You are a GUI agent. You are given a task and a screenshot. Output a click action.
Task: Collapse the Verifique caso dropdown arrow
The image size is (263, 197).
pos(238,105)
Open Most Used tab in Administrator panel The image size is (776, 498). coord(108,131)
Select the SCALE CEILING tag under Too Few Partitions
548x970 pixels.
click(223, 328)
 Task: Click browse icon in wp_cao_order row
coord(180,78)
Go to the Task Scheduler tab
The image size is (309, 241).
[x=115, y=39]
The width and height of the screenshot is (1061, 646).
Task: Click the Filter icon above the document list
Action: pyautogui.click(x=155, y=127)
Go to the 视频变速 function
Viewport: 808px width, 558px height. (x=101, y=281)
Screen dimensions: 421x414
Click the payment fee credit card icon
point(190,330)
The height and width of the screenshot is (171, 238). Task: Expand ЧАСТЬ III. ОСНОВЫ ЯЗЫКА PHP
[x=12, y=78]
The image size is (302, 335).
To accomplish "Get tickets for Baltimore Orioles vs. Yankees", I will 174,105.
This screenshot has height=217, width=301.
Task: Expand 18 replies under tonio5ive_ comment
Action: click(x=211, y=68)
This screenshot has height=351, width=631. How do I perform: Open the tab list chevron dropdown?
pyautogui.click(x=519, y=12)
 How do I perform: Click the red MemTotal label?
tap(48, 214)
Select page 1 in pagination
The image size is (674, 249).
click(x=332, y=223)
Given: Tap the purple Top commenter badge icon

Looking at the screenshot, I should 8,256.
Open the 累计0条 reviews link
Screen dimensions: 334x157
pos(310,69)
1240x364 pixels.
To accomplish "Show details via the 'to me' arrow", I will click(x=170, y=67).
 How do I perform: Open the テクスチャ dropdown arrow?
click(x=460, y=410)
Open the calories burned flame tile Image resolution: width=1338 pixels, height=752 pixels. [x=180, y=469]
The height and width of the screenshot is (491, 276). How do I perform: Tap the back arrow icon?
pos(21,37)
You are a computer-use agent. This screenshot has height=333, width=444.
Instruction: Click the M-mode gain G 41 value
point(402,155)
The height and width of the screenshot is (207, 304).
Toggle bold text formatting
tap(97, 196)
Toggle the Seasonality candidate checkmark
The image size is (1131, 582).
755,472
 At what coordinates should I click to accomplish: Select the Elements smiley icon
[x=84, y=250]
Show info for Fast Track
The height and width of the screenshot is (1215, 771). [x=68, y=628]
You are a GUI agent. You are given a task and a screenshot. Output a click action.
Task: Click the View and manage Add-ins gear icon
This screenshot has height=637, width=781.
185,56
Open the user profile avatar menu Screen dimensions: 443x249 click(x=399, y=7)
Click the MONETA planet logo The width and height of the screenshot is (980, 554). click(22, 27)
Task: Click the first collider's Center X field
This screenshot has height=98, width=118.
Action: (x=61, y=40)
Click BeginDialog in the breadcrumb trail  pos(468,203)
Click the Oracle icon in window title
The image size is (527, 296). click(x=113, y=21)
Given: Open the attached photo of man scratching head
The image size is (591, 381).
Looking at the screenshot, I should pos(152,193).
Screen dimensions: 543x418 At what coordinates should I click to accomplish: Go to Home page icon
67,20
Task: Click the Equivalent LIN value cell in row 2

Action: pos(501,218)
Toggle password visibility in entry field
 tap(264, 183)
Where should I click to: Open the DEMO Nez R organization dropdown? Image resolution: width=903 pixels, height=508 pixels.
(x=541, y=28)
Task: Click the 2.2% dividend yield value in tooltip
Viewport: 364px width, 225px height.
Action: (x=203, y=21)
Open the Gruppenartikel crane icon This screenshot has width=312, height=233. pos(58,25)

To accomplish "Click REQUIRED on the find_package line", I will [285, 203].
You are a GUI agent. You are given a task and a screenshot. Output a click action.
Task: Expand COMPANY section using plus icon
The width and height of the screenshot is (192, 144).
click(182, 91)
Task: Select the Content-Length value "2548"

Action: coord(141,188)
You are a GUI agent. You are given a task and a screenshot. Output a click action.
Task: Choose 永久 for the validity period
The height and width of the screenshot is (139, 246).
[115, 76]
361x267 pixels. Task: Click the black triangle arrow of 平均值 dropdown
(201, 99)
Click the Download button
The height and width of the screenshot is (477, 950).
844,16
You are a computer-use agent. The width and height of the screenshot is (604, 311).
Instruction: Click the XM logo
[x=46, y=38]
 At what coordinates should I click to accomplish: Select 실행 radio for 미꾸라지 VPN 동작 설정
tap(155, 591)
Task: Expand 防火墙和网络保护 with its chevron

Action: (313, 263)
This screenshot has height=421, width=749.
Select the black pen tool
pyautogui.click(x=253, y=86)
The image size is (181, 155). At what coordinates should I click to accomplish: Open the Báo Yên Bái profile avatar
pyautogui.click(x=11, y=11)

### WHAT TO WORK ON:
Please repeat the material above word for word.

### RESPONSE:
You are a GUI agent. You are given a task and a screenshot. Output a click action.
Task: Collapse the Verifique caso dropdown arrow
The image size is (263, 197).
pos(238,105)
Open Most Used tab in Administrator panel The image size is (776, 498). coord(108,131)
Select the SCALE CEILING tag under Too Few Partitions
548x970 pixels.
click(223, 328)
 Task: Click browse icon in wp_cao_order row
coord(180,78)
Go to the Task Scheduler tab
The image size is (309, 241).
[x=115, y=39]
The width and height of the screenshot is (1061, 646).
Task: Click the Filter icon above the document list
Action: pyautogui.click(x=155, y=127)
Go to the 视频变速 function
Viewport: 808px width, 558px height. (x=101, y=281)
Screen dimensions: 421x414
Click the payment fee credit card icon
point(190,330)
The height and width of the screenshot is (171, 238). Task: Expand ЧАСТЬ III. ОСНОВЫ ЯЗЫКА PHP
[x=12, y=78]
The image size is (302, 335).
To accomplish "Get tickets for Baltimore Orioles vs. Yankees", I will 174,105.
This screenshot has height=217, width=301.
Task: Expand 18 replies under tonio5ive_ comment
Action: click(x=211, y=68)
This screenshot has height=351, width=631. How do I perform: Open the tab list chevron dropdown?
pyautogui.click(x=519, y=12)
 How do I perform: Click the red MemTotal label?
tap(48, 214)
Select page 1 in pagination
The image size is (674, 249).
click(x=332, y=223)
Given: Tap the purple Top commenter badge icon

Looking at the screenshot, I should 8,256.
Open the 累计0条 reviews link
Screen dimensions: 334x157
pos(310,69)
1240x364 pixels.
To accomplish "Show details via the 'to me' arrow", I will click(x=170, y=67).
 How do I perform: Open the テクスチャ dropdown arrow?
click(x=460, y=410)
Open the calories burned flame tile Image resolution: width=1338 pixels, height=752 pixels. [x=180, y=469]
The height and width of the screenshot is (491, 276). How do I perform: Tap the back arrow icon?
pos(21,37)
You are a computer-use agent. This screenshot has height=333, width=444.
Instruction: Click the M-mode gain G 41 value
point(402,155)
The height and width of the screenshot is (207, 304).
Toggle bold text formatting
tap(97, 196)
Toggle the Seasonality candidate checkmark
The image size is (1131, 582).
755,472
 At what coordinates should I click to accomplish: Select the Elements smiley icon
[x=84, y=250]
Show info for Fast Track
The height and width of the screenshot is (1215, 771). [x=68, y=628]
You are a GUI agent. You are given a task and a screenshot. Output a click action.
Task: Click the View and manage Add-ins gear icon
This screenshot has height=637, width=781.
185,56
Open the user profile avatar menu Screen dimensions: 443x249 click(x=399, y=7)
Click the MONETA planet logo The width and height of the screenshot is (980, 554). click(22, 27)
Task: Click the first collider's Center X field
This screenshot has height=98, width=118.
Action: (x=61, y=40)
Click BeginDialog in the breadcrumb trail  pos(468,203)
Click the Oracle icon in window title
The image size is (527, 296). click(x=113, y=21)
Given: Open the attached photo of man scratching head
The image size is (591, 381).
Looking at the screenshot, I should pos(152,193).
Screen dimensions: 543x418 At what coordinates should I click to accomplish: Go to Home page icon
67,20
Task: Click the Equivalent LIN value cell in row 2

Action: pos(501,218)
Toggle password visibility in entry field
 tap(264, 183)
Where should I click to: Open the DEMO Nez R organization dropdown? Image resolution: width=903 pixels, height=508 pixels.
(x=541, y=28)
Task: Click the 2.2% dividend yield value in tooltip
Viewport: 364px width, 225px height.
Action: (x=203, y=21)
Open the Gruppenartikel crane icon This screenshot has width=312, height=233. pos(58,25)

To accomplish "Click REQUIRED on the find_package line", I will [285, 203].
You are a GUI agent. You are given a task and a screenshot. Output a click action.
Task: Expand COMPANY section using plus icon
The width and height of the screenshot is (192, 144).
click(182, 91)
Task: Select the Content-Length value "2548"

Action: coord(141,188)
You are a GUI agent. You are given a task and a screenshot. Output a click action.
Task: Choose 永久 for the validity period
The height and width of the screenshot is (139, 246).
[115, 76]
361x267 pixels. Task: Click the black triangle arrow of 平均值 dropdown
(201, 99)
Click the Download button
The height and width of the screenshot is (477, 950).
844,16
You are a computer-use agent. The width and height of the screenshot is (604, 311).
Instruction: Click the XM logo
[x=46, y=38]
 At what coordinates should I click to accomplish: Select 실행 radio for 미꾸라지 VPN 동작 설정
tap(155, 591)
Task: Expand 防火墙和网络保护 with its chevron

Action: (313, 263)
This screenshot has height=421, width=749.
Select the black pen tool
pyautogui.click(x=253, y=86)
The image size is (181, 155). At what coordinates should I click to accomplish: Open the Báo Yên Bái profile avatar
pyautogui.click(x=11, y=11)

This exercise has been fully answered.